After briefly characterizing this sensorimotor approach to perception and perceptual awareness, Erik Myin will look at how it can be applied to pain. The crux, so it will be proposed, lies in looking at pain from an ‘agentive perspective’, the perspective from which a person can undertake actions, and experiences the world in terms of potential for action. Pain, so conceived, becomes an unwilled distortion of one’s agency – an unmotivated motivation. This point of view makes visible a natural link between basic physiological pain and more abstract forms of suffering (as in depression), as both are related to a reduction of an agent’s potential for action. Erik Myin will then discuss how this view relates to standard conceptions of pain as an internal object, a kind of perception, or as having both sensory-discriminative and affective-motivational aspects, and also how it sheds light on the question of awareness of pain.
Next, Kevin O’Regan will show how this outlook on pain has led to the idea that experienced pain has a cognitive component that is intertwined with the perceiver’s notion of “self”. Under this idea, if a person perceives part of their body as not belonging to them (as happens in some pathological conditions) then one might expect that pain in that body part should be reduced. This prediction was confirmed experimentally by using the paradigm of the “rubber hand illusion”, in which, through simultaneous stroking of a person’s unseen real hand and a visible rubber replica, sensed ownership of the person’s hand is transferred to the rubber hand. O’Regan and collaborators have recently shown that under these conditions of transferred ownership, sensitivity to painful heat stimulation delivered to the person’s hand significantly decreases.
Finally, Yoshio Nakamura will explore complex relationships between pain and suffering. The sensorimotor approach can make it possible for us to see a natural link between pain and suffering, since both can be understood as a reduction of an agent’s potential for action. Having recognized this link, we are confronted with the question of why this link exists at all, almost universally in all cultures.
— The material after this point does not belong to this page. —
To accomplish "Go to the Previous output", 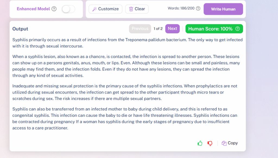I will 140,29.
Although scientific understanding of “how the link gets established developmentally or evolutionarily” remains elusive now, a potentially interesting insight may be gained by examining how clinical interventions directed at pain relief work with patients with chronic pain. Specifically, it will be explored how mindfulness-based interventions can lessen suffering without necessarily reducing pain in chronic pain patients. This example should suggest that the natural link between pain and suffering is modifiable by mindfulness practices that can create neuroplastic changes in the brain. In order to make sense of this phenomenon, Yoshio Nakamura will consider measurements of pain and suffering from psychological (i.e., psychometric) perspective and will discuss how suffering can be conceptualized as a relational construct that reflects how pain impacts on quality of life in patients. To end, some speculations will be given on how suffering can be measured in empirically-oriented future studies.